WHAT YOU SHOULD DO:
What you return must match every record word for word.

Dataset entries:
----

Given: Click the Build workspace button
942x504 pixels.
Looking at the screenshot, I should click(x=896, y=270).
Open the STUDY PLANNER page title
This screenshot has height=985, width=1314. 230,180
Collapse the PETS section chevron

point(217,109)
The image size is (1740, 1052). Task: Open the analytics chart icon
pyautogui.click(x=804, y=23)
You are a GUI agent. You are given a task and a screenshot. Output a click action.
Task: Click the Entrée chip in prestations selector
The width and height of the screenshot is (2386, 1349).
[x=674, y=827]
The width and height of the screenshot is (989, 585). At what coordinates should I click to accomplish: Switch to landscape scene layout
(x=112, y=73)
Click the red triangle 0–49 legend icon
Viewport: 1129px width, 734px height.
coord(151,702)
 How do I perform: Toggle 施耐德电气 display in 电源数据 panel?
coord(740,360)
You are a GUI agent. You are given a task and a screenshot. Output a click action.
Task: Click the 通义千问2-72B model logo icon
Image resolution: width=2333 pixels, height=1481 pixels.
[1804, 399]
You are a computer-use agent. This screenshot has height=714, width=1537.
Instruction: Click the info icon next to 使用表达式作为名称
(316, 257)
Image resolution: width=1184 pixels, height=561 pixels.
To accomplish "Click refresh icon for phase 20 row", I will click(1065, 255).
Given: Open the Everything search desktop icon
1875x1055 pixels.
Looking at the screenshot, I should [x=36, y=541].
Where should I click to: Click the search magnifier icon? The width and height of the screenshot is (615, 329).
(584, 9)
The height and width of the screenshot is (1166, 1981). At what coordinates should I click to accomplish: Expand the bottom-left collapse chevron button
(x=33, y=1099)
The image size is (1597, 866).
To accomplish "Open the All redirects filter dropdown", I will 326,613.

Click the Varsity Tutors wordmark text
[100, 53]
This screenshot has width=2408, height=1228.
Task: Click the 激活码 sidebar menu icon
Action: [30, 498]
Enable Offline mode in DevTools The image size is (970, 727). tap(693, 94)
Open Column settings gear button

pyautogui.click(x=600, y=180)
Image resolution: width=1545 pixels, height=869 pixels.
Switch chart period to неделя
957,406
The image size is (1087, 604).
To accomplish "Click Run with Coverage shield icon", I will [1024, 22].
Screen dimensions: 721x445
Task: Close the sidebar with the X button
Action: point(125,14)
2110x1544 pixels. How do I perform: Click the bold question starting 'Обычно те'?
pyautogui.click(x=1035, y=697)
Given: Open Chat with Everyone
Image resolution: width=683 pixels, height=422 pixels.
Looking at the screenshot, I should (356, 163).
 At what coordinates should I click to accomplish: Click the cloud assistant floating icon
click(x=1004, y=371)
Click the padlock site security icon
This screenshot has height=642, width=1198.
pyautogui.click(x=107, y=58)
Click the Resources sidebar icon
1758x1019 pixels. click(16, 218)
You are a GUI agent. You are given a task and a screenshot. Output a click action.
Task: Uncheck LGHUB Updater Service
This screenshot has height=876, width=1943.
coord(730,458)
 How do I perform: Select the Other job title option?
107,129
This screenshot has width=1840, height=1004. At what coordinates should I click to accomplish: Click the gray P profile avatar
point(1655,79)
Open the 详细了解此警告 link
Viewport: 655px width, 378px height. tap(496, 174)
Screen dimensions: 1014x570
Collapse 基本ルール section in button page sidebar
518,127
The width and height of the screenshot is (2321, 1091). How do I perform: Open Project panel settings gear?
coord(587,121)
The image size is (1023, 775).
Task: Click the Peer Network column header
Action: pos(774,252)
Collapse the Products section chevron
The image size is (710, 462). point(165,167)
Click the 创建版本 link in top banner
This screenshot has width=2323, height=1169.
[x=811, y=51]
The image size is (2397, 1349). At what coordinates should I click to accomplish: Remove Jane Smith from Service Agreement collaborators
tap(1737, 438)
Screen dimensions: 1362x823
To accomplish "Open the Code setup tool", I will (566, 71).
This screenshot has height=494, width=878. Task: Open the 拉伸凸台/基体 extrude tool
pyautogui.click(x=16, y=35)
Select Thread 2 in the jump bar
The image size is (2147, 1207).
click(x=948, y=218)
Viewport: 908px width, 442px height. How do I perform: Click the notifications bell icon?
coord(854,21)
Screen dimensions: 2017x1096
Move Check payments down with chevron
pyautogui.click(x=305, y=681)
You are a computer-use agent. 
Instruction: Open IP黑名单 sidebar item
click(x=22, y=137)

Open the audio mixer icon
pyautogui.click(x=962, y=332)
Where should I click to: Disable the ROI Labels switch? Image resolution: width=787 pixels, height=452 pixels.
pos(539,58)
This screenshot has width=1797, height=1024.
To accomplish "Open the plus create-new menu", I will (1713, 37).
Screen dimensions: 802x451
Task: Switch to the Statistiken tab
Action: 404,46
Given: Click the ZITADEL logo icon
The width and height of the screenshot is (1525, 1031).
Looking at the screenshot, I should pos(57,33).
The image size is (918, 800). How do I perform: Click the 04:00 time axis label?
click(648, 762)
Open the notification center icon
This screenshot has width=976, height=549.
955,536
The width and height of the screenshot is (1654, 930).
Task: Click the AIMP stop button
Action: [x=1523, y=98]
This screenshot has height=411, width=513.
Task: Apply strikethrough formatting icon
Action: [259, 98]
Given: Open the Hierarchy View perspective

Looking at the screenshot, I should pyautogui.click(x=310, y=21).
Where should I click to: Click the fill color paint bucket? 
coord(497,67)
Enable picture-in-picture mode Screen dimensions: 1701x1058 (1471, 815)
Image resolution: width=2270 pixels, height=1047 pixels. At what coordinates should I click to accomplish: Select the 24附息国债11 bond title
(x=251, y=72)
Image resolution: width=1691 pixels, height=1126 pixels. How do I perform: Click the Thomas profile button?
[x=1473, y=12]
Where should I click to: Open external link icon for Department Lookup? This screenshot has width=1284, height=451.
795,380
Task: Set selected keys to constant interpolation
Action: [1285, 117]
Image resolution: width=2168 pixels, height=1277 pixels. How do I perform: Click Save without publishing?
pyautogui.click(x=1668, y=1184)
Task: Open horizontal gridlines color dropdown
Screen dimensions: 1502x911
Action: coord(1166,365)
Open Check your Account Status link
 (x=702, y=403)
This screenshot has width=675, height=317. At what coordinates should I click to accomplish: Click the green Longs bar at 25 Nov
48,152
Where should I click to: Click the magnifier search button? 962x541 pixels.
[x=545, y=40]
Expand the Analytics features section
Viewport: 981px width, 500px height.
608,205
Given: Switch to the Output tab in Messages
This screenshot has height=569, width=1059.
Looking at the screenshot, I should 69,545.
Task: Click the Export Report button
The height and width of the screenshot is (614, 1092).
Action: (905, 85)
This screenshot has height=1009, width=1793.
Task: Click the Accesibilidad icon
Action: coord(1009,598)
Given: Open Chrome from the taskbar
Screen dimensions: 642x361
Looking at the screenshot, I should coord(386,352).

----

OUTPUT:
Given: Click the Build workspace button
942x504 pixels.
Looking at the screenshot, I should click(x=896, y=270).
Open the STUDY PLANNER page title
This screenshot has height=985, width=1314. 230,180
Collapse the PETS section chevron

point(217,109)
The image size is (1740, 1052). Task: Open the analytics chart icon
pyautogui.click(x=804, y=23)
You are a GUI agent. You are given a task and a screenshot. Output a click action.
Task: Click the Entrée chip in prestations selector
The width and height of the screenshot is (2386, 1349).
[x=674, y=827]
The width and height of the screenshot is (989, 585). At what coordinates should I click to accomplish: Switch to landscape scene layout
(x=112, y=73)
Click the red triangle 0–49 legend icon
Viewport: 1129px width, 734px height.
coord(151,702)
 How do I perform: Toggle 施耐德电气 display in 电源数据 panel?
coord(740,360)
You are a GUI agent. You are given a task and a screenshot. Output a click action.
Task: Click the 通义千问2-72B model logo icon
Image resolution: width=2333 pixels, height=1481 pixels.
[1804, 399]
You are a computer-use agent. This screenshot has height=714, width=1537.
Instruction: Click the info icon next to 使用表达式作为名称
(316, 257)
Image resolution: width=1184 pixels, height=561 pixels.
To accomplish "Click refresh icon for phase 20 row", I will click(1065, 255).
Given: Open the Everything search desktop icon
1875x1055 pixels.
Looking at the screenshot, I should [x=36, y=541].
Where should I click to: Click the search magnifier icon? The width and height of the screenshot is (615, 329).
(584, 9)
The height and width of the screenshot is (1166, 1981). At what coordinates should I click to accomplish: Expand the bottom-left collapse chevron button
(x=33, y=1099)
The image size is (1597, 866).
To accomplish "Open the All redirects filter dropdown", I will 326,613.

Click the Varsity Tutors wordmark text
[100, 53]
This screenshot has width=2408, height=1228.
Task: Click the 激活码 sidebar menu icon
Action: [30, 498]
Enable Offline mode in DevTools The image size is (970, 727). tap(693, 94)
Open Column settings gear button

pyautogui.click(x=600, y=180)
Image resolution: width=1545 pixels, height=869 pixels.
Switch chart period to неделя
957,406
The image size is (1087, 604).
To accomplish "Click Run with Coverage shield icon", I will [1024, 22].
Screen dimensions: 721x445
Task: Close the sidebar with the X button
Action: point(125,14)
2110x1544 pixels. How do I perform: Click the bold question starting 'Обычно те'?
pyautogui.click(x=1035, y=697)
Given: Open Chat with Everyone
Image resolution: width=683 pixels, height=422 pixels.
Looking at the screenshot, I should (356, 163).
 At what coordinates should I click to accomplish: Click the cloud assistant floating icon
click(x=1004, y=371)
Click the padlock site security icon
This screenshot has height=642, width=1198.
pyautogui.click(x=107, y=58)
Click the Resources sidebar icon
1758x1019 pixels. click(16, 218)
You are a GUI agent. You are given a task and a screenshot. Output a click action.
Task: Uncheck LGHUB Updater Service
This screenshot has height=876, width=1943.
coord(730,458)
 How do I perform: Select the Other job title option?
107,129
This screenshot has width=1840, height=1004. At what coordinates should I click to accomplish: Click the gray P profile avatar
point(1655,79)
Open the 详细了解此警告 link
Viewport: 655px width, 378px height. tap(496, 174)
Screen dimensions: 1014x570
Collapse 基本ルール section in button page sidebar
518,127
The width and height of the screenshot is (2321, 1091). How do I perform: Open Project panel settings gear?
coord(587,121)
The image size is (1023, 775).
Task: Click the Peer Network column header
Action: pos(774,252)
Collapse the Products section chevron
The image size is (710, 462). point(165,167)
Click the 创建版本 link in top banner
This screenshot has width=2323, height=1169.
[x=811, y=51]
The image size is (2397, 1349). At what coordinates should I click to accomplish: Remove Jane Smith from Service Agreement collaborators
tap(1737, 438)
Screen dimensions: 1362x823
To accomplish "Open the Code setup tool", I will (566, 71).
This screenshot has height=494, width=878. Task: Open the 拉伸凸台/基体 extrude tool
pyautogui.click(x=16, y=35)
Select Thread 2 in the jump bar
The image size is (2147, 1207).
click(x=948, y=218)
Viewport: 908px width, 442px height. How do I perform: Click the notifications bell icon?
coord(854,21)
Screen dimensions: 2017x1096
Move Check payments down with chevron
pyautogui.click(x=305, y=681)
You are a computer-use agent. 
Instruction: Open IP黑名单 sidebar item
click(x=22, y=137)

Open the audio mixer icon
pyautogui.click(x=962, y=332)
Where should I click to: Disable the ROI Labels switch? Image resolution: width=787 pixels, height=452 pixels.
pos(539,58)
This screenshot has width=1797, height=1024.
To accomplish "Open the plus create-new menu", I will (1713, 37).
Screen dimensions: 802x451
Task: Switch to the Statistiken tab
Action: 404,46
Given: Click the ZITADEL logo icon
The width and height of the screenshot is (1525, 1031).
Looking at the screenshot, I should pos(57,33).
The image size is (918, 800). How do I perform: Click the 04:00 time axis label?
click(648, 762)
Open the notification center icon
This screenshot has width=976, height=549.
955,536
The width and height of the screenshot is (1654, 930).
Task: Click the AIMP stop button
Action: [x=1523, y=98]
This screenshot has height=411, width=513.
Task: Apply strikethrough formatting icon
Action: [259, 98]
Given: Open the Hierarchy View perspective

Looking at the screenshot, I should pyautogui.click(x=310, y=21).
Where should I click to: Click the fill color paint bucket? 
coord(497,67)
Enable picture-in-picture mode Screen dimensions: 1701x1058 (1471, 815)
Image resolution: width=2270 pixels, height=1047 pixels. At what coordinates should I click to accomplish: Select the 24附息国债11 bond title
(x=251, y=72)
Image resolution: width=1691 pixels, height=1126 pixels. How do I perform: Click the Thomas profile button?
[x=1473, y=12]
Where should I click to: Open external link icon for Department Lookup? This screenshot has width=1284, height=451.
795,380
Task: Set selected keys to constant interpolation
Action: [1285, 117]
Image resolution: width=2168 pixels, height=1277 pixels. How do I perform: Click Save without publishing?
pyautogui.click(x=1668, y=1184)
Task: Open horizontal gridlines color dropdown
Screen dimensions: 1502x911
Action: coord(1166,365)
Open Check your Account Status link
 (x=702, y=403)
This screenshot has width=675, height=317. At what coordinates should I click to accomplish: Click the green Longs bar at 25 Nov
48,152
Where should I click to: Click the magnifier search button? 962x541 pixels.
[x=545, y=40]
Expand the Analytics features section
Viewport: 981px width, 500px height.
608,205
Given: Switch to the Output tab in Messages
This screenshot has height=569, width=1059.
Looking at the screenshot, I should 69,545.
Task: Click the Export Report button
The height and width of the screenshot is (614, 1092).
Action: (905, 85)
This screenshot has height=1009, width=1793.
Task: Click the Accesibilidad icon
Action: coord(1009,598)
Given: Open Chrome from the taskbar
Screen dimensions: 642x361
Looking at the screenshot, I should coord(386,352).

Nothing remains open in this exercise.